◆ **What is being asked**: Copy the lines of the listing below word for word, starting at the line containing "Screen dimensions: 324x211" and ending at the line containing "Action: 360,5". Omit the pictures.

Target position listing
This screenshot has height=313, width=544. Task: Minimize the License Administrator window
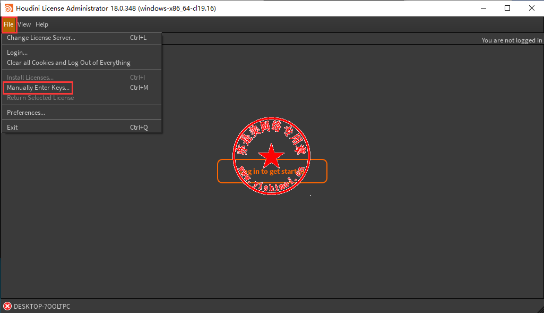pyautogui.click(x=483, y=8)
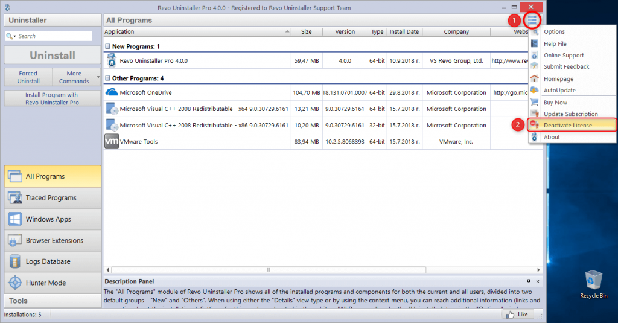The image size is (618, 323).
Task: Activate Hunter Mode from sidebar
Action: (x=53, y=283)
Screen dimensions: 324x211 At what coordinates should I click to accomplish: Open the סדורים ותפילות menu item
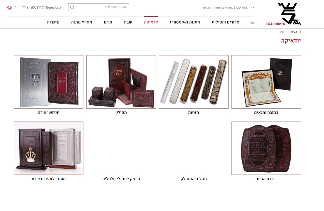pyautogui.click(x=225, y=22)
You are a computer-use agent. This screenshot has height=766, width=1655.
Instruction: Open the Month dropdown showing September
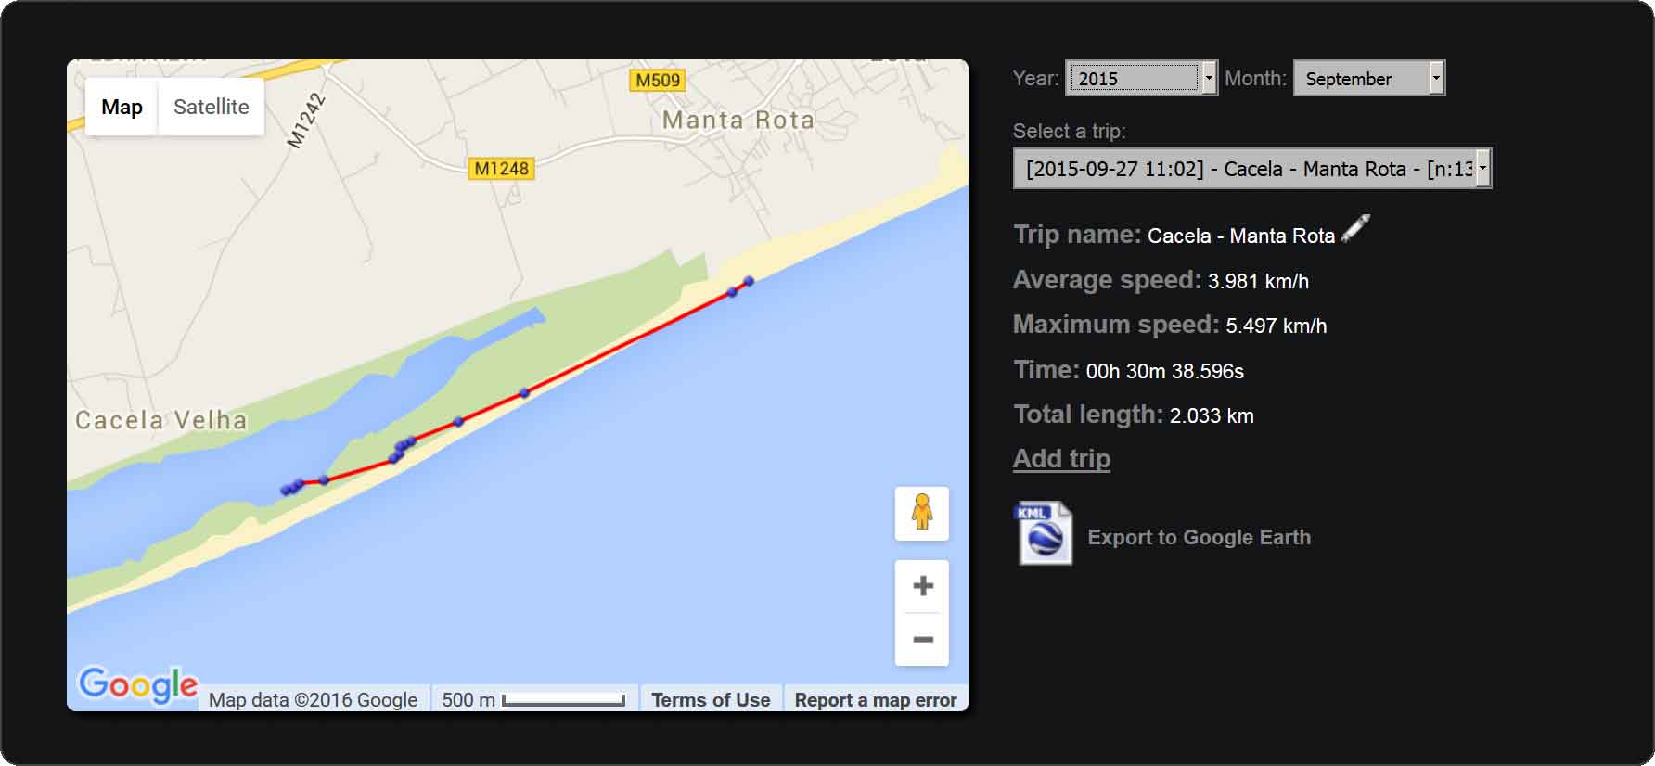pos(1369,78)
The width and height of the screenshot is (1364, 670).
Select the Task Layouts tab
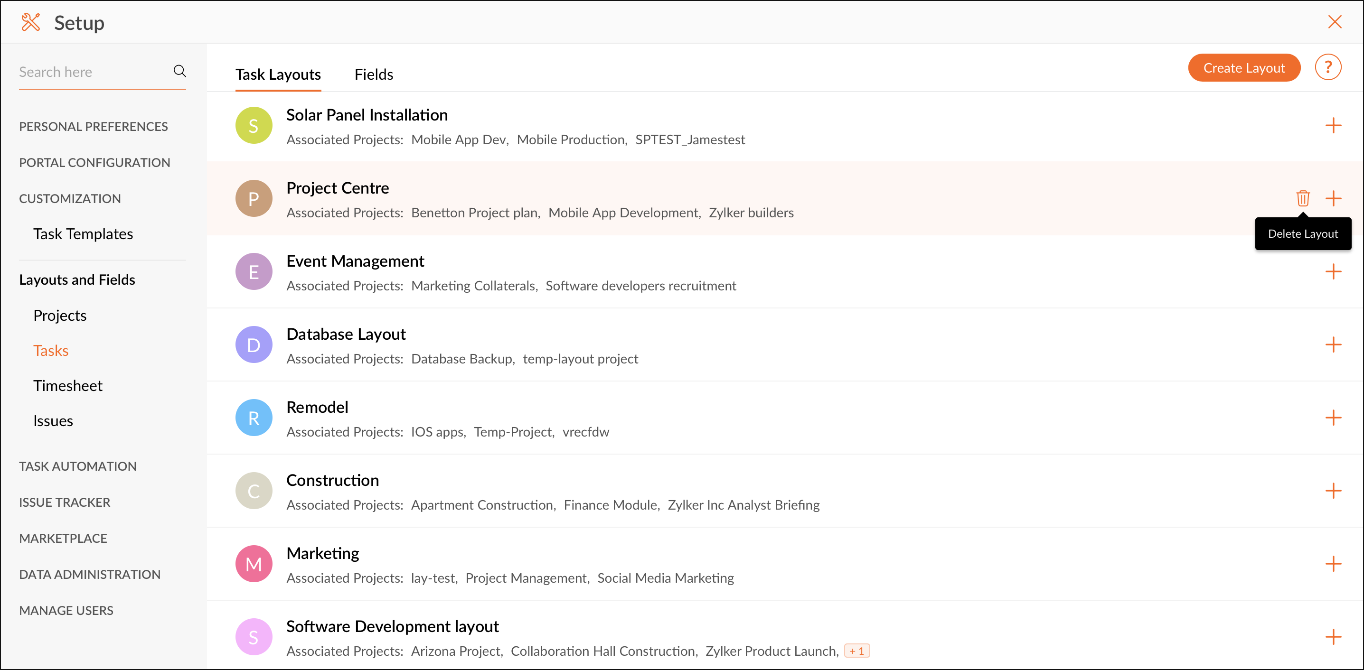278,75
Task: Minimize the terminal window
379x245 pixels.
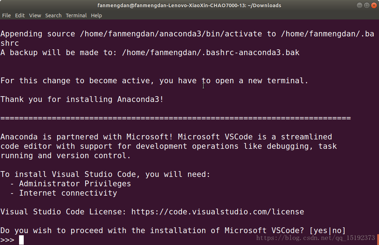Action: 360,5
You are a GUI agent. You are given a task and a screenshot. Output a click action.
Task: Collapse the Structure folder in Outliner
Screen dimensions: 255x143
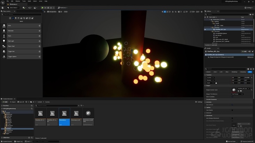(x=212, y=31)
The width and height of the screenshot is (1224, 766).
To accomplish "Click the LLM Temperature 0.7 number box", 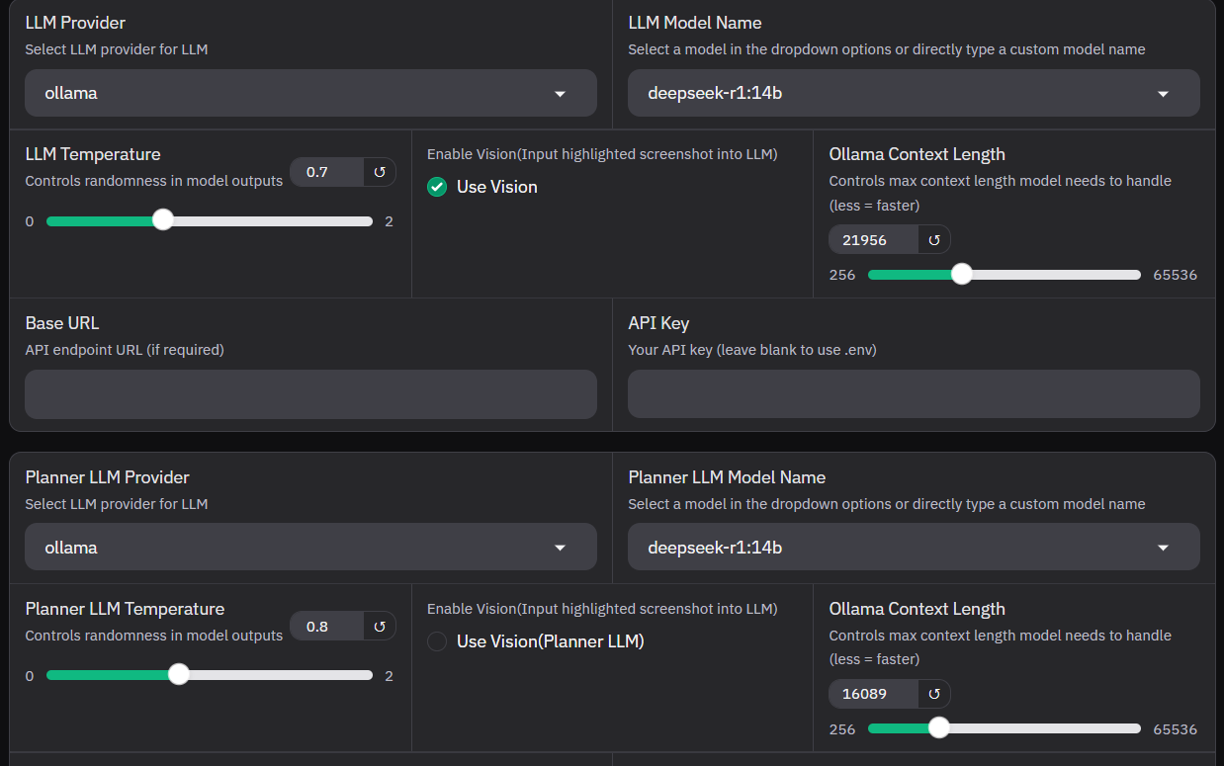I will pos(327,172).
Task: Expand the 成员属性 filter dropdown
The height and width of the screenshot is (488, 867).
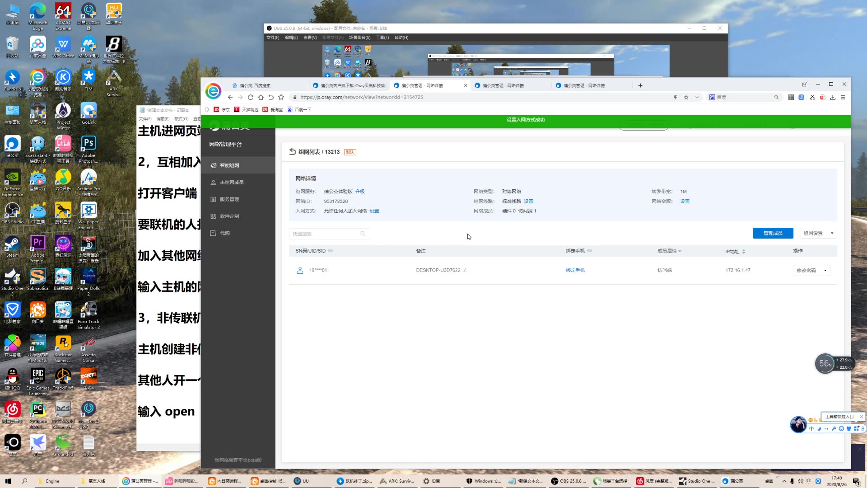Action: 680,251
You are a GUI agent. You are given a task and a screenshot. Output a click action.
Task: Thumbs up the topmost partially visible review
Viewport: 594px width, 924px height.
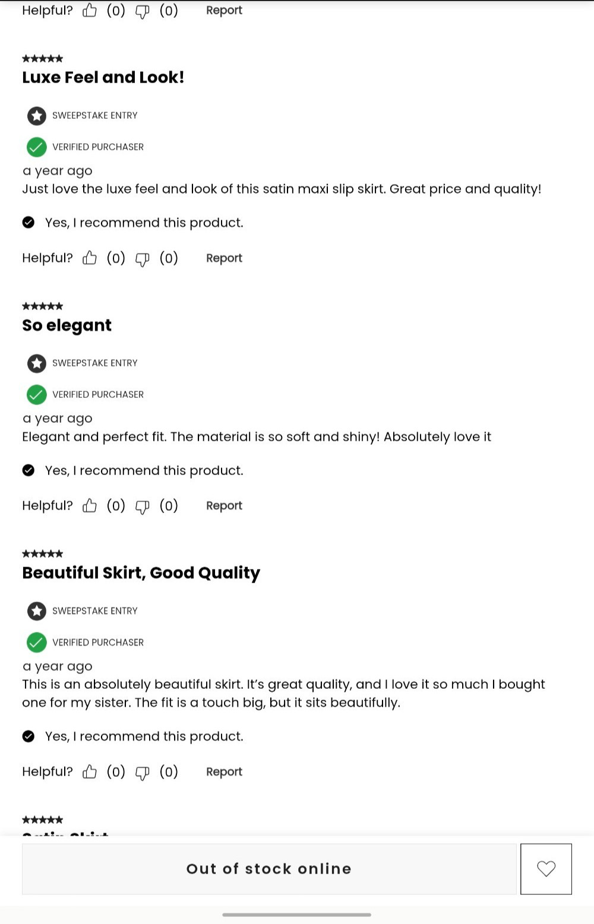pyautogui.click(x=90, y=10)
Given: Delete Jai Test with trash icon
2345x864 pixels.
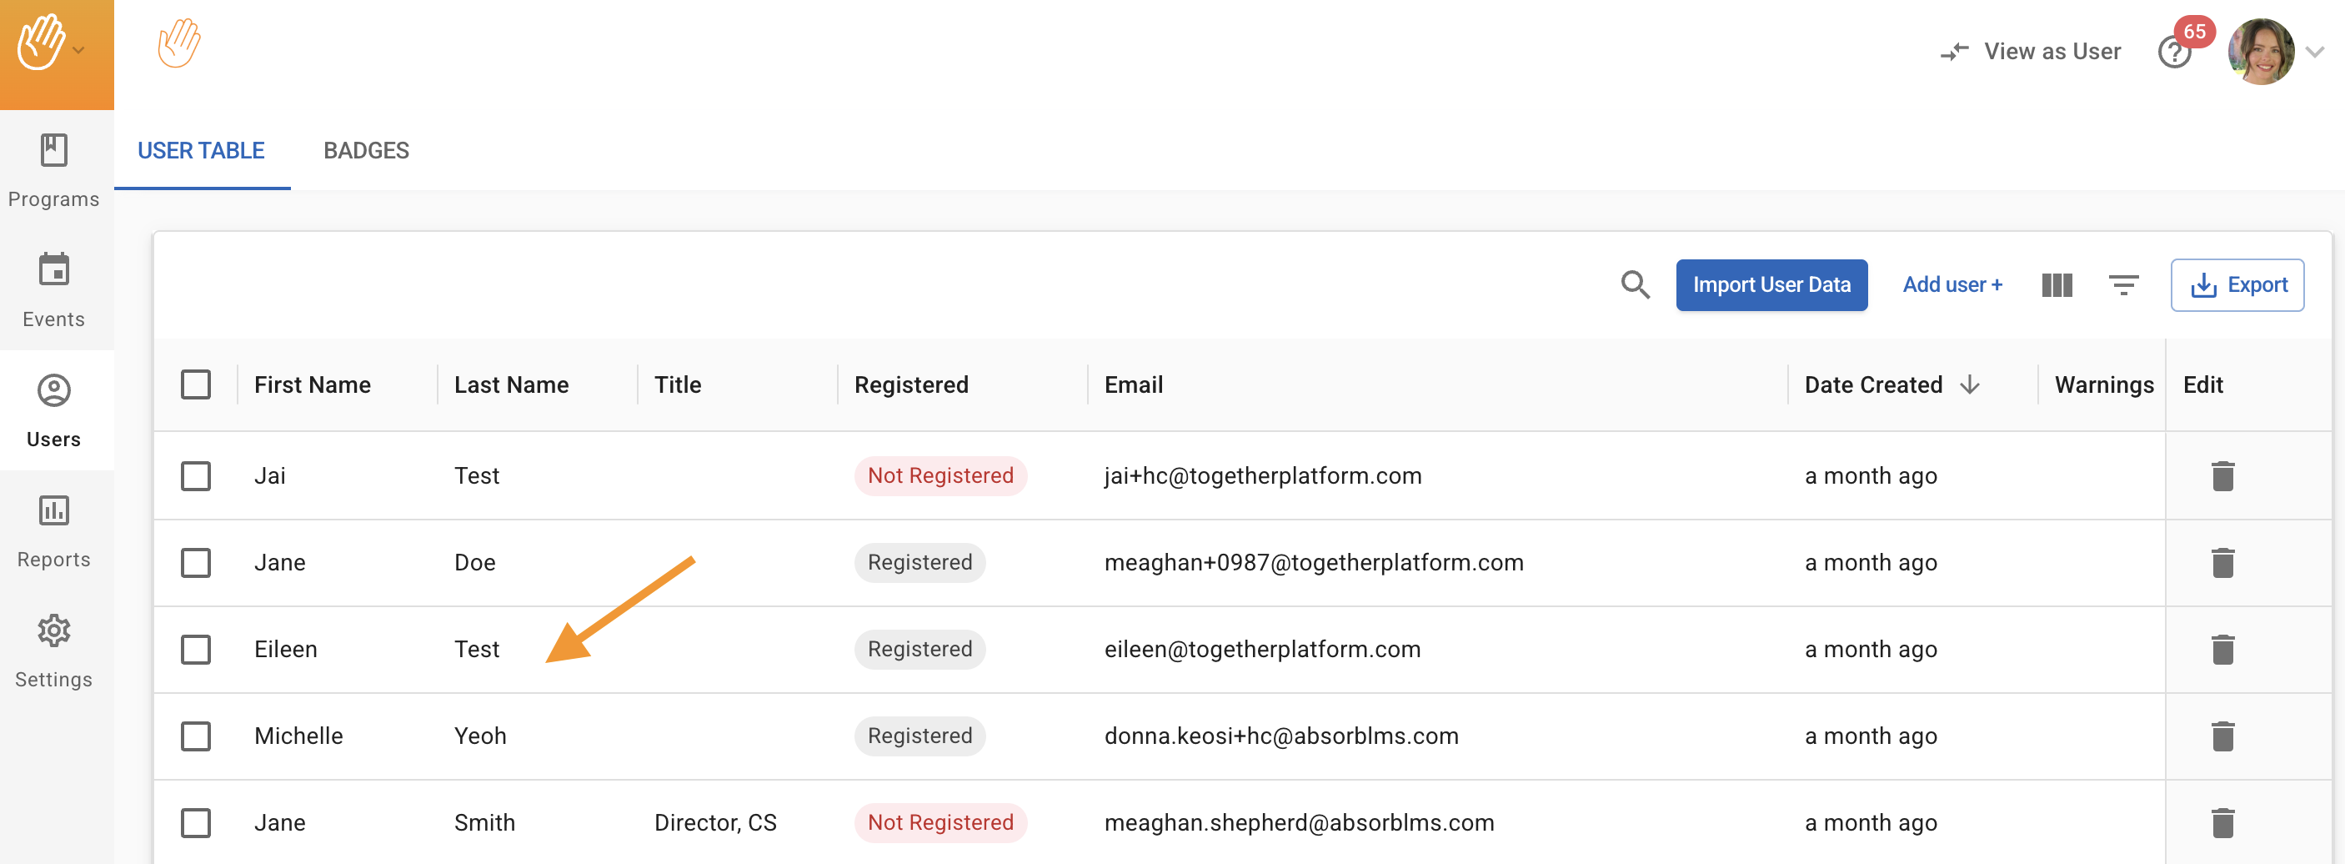Looking at the screenshot, I should click(x=2222, y=476).
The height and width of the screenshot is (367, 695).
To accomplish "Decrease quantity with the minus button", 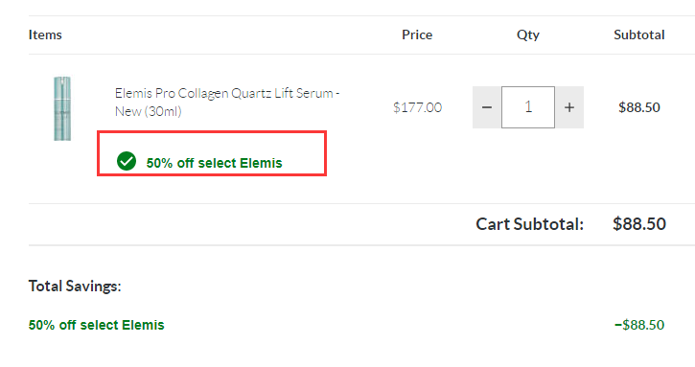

◆ **Task solution**:
Screen dimensions: 324x211 At what coordinates should I click to accomplish: Open the סדורים ותפילות menu item
pyautogui.click(x=225, y=22)
You are a computer-use agent. This screenshot has height=766, width=1655.
Instruction: Open the Month dropdown showing September
pos(1369,78)
The width and height of the screenshot is (1364, 670).
Select the Task Layouts tab
278,75
Task: Minimize the terminal window
379x245 pixels.
Action: 360,5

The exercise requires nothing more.